From Primitives, Poems & Woodcuts 1926 Wood Engraving
Max Weber (1881-1961)
From Primitives, Poems & Woodcuts NY The Spiral Press 1926 Wood Engraving on Paper 10.75"x12.75" framed, 2.5"x4.75" unframed
Unsigned. Framed in a contemporary wood frame in a black finish using warm white 8-ply archival matting behind conservation clear glass. Excellent vintage condition. Stamped with Bassett collection estate stamp on back.
From the estate of Edyth and Phillip Bassett.
Max Weber was a Jewish-American painter and one of the first American cubist painters. Weber was born in Poland, the son of a poor Jewish tailor. He emigrated to the United States with his family in 1891 and settled in Williamsburg, Brooklyn. After graduating from the Pratt Institute, where he had studied under Arthur Wesley Dow, Weber taught art at public schools in Lynchburg, Virginia, and Duluth, Minnesota. In 1905 Weber went to Paris, where he first studied at traditional ateliers such as the Académie Julian, the Académie Colarossi, and the Académie de la Grande Chaumière.

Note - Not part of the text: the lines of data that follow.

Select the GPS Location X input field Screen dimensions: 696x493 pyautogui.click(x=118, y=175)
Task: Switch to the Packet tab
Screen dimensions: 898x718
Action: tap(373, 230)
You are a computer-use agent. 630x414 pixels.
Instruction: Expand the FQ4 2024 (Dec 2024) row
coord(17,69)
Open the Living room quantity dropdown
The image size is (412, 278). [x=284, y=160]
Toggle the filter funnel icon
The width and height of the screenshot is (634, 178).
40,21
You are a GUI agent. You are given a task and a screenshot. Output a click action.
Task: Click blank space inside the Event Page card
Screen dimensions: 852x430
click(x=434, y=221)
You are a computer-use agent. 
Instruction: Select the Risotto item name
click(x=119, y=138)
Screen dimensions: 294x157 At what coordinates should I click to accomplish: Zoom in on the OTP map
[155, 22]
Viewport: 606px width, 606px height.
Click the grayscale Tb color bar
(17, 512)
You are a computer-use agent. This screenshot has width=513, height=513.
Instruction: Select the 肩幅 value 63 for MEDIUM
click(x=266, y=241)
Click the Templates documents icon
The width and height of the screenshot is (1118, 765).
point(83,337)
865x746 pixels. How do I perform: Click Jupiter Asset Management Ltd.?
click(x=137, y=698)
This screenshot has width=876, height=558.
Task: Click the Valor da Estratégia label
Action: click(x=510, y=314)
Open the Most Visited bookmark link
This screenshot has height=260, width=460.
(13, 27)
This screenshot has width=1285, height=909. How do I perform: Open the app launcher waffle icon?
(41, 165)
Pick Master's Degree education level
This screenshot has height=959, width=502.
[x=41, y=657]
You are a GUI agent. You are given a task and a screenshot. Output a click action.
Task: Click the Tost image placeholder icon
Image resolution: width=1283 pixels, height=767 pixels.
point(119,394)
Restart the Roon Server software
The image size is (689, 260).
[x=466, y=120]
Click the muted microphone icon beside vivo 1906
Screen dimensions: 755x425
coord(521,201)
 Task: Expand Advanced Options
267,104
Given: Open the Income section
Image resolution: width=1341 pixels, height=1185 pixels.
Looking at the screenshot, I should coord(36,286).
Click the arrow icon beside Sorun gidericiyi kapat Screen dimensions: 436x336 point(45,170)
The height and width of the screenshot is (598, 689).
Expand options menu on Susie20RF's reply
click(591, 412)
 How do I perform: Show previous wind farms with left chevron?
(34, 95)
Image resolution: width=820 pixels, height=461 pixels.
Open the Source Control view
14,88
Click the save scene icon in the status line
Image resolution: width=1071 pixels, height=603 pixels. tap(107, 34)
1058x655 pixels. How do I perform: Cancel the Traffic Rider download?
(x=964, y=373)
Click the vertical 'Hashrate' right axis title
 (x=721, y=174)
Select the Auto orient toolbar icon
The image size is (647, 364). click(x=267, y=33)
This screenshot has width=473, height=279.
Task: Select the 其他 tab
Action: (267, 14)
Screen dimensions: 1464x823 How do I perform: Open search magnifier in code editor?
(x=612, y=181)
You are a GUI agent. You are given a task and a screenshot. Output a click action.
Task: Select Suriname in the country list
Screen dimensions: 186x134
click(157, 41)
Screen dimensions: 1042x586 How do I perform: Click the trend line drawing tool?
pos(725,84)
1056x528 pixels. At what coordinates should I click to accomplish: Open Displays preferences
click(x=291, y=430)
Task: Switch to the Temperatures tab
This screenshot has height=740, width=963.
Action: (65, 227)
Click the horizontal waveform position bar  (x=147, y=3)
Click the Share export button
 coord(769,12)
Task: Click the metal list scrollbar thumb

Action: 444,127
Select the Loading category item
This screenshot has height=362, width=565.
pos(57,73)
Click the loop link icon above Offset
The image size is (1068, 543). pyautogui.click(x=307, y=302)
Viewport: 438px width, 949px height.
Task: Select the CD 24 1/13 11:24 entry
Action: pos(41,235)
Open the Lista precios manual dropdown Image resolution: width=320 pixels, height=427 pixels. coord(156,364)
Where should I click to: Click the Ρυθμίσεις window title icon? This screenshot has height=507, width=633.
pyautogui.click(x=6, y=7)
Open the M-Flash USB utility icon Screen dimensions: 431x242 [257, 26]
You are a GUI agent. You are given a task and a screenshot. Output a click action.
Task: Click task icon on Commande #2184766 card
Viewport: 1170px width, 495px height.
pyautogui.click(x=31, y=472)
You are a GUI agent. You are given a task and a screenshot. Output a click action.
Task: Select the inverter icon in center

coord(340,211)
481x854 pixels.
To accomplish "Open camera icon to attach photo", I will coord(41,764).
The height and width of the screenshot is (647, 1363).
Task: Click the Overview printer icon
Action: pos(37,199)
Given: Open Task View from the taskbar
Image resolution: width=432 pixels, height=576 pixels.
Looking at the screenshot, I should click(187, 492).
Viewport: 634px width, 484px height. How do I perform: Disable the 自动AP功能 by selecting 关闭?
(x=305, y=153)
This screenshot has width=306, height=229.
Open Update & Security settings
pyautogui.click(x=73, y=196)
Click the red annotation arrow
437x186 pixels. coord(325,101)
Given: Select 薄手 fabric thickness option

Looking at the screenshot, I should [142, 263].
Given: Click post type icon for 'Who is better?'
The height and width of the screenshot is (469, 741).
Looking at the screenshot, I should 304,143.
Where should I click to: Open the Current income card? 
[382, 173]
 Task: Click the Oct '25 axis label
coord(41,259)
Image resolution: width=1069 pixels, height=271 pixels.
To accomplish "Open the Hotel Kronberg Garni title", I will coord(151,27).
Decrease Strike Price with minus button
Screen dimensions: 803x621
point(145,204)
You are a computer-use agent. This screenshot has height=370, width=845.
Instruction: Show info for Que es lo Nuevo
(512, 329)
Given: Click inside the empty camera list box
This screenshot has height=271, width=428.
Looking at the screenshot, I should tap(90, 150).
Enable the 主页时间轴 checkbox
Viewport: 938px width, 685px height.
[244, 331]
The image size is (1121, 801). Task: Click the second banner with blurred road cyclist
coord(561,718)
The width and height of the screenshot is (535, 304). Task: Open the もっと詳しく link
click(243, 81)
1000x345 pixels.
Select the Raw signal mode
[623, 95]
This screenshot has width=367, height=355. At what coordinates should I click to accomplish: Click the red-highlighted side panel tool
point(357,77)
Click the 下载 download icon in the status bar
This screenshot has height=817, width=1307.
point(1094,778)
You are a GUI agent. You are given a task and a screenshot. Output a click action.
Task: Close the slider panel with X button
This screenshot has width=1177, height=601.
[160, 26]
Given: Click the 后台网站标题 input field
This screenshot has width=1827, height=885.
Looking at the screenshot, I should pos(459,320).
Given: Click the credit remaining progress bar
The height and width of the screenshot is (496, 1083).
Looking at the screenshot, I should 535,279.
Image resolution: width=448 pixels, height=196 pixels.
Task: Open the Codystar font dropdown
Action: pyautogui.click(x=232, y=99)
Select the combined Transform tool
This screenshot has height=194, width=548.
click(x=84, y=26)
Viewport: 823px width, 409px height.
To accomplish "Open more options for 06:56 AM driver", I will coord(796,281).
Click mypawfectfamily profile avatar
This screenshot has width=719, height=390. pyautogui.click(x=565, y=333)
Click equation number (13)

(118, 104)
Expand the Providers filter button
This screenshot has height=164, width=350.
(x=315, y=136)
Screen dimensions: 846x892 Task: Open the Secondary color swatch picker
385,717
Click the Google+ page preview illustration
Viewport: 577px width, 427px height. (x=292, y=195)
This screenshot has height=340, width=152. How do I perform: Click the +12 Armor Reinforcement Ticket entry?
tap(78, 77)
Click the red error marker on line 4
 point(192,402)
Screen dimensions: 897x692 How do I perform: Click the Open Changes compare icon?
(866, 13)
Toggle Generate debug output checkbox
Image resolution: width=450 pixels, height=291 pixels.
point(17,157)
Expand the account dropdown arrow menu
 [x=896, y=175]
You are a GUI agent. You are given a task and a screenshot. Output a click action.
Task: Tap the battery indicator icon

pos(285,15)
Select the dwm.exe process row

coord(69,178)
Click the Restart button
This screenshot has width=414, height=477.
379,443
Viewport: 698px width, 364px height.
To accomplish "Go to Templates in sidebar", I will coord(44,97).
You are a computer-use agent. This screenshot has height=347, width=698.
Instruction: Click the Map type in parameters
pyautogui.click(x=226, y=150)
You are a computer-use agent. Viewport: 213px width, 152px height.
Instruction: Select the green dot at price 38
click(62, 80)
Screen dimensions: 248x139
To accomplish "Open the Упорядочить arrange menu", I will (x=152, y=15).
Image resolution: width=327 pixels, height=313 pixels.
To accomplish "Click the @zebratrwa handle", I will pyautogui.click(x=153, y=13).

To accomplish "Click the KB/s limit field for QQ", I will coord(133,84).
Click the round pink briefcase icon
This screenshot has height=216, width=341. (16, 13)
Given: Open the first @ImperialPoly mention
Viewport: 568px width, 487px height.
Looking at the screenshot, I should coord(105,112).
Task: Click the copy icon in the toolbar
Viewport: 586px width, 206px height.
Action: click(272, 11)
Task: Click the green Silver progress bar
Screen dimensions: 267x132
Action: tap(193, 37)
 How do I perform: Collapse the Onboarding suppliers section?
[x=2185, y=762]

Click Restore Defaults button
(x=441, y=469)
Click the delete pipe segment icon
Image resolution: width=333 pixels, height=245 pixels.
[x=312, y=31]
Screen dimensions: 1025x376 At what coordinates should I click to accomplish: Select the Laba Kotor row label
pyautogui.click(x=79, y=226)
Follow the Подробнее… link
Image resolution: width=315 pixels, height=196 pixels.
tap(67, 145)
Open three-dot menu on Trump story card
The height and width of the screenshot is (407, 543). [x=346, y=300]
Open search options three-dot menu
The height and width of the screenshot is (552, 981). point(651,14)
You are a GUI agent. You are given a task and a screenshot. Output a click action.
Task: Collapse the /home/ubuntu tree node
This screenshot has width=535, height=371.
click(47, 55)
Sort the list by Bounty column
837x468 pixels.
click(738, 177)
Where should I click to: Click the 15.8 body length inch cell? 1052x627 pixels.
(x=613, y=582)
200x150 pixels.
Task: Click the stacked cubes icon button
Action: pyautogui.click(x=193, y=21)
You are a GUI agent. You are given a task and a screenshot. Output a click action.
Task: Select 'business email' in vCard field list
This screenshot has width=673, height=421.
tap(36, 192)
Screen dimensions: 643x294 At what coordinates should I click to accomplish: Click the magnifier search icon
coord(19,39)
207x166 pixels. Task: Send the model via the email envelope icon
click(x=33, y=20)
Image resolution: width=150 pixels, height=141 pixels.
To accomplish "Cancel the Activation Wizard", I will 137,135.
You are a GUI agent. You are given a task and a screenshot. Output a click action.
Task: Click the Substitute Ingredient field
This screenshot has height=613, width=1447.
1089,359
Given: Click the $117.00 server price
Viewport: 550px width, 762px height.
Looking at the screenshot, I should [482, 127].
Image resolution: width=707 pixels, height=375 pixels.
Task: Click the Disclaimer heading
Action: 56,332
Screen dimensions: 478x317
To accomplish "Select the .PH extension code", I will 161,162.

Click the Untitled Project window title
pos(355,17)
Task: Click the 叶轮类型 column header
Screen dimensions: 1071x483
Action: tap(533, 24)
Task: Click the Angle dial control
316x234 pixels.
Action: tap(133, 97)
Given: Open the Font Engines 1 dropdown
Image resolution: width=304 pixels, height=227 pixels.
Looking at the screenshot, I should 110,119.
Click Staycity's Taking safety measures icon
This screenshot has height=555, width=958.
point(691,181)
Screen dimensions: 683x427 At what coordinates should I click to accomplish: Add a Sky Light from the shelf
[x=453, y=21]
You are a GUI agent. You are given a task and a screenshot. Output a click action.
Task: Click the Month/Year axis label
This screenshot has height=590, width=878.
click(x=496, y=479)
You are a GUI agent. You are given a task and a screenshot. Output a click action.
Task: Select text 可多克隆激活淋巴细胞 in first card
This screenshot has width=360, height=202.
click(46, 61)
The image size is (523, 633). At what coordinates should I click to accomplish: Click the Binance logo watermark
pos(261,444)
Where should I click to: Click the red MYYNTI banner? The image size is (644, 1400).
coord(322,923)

He soon gravitated toward avant-garde circles, however, studying under Henri Matisse in 1907. However, around 1920 Weber abandoned cubist abstraction and began to paint in a more representational style that was influenced by German expressionism and fauvism. In 1924 the Galerie Bernheim-Jeune in Paris gave him a retrospective exhibition, and in 1929 he was included in Paintings by Nineteen Living Americans at the Museum of Modern Art, which also gave him a retrospective the following year. In the 1930s he painted mostly Old Testament subjects and scenes from Jewish life that harkened back to his upbringing in Bialystok. Solo shows of his work were held at the Whitney Museum of American Art in 1949, the Jewish Museum in 1956, and the Newark Museum of Art in 1959. Today, his work can be found globally, in nearly every major modern art institution.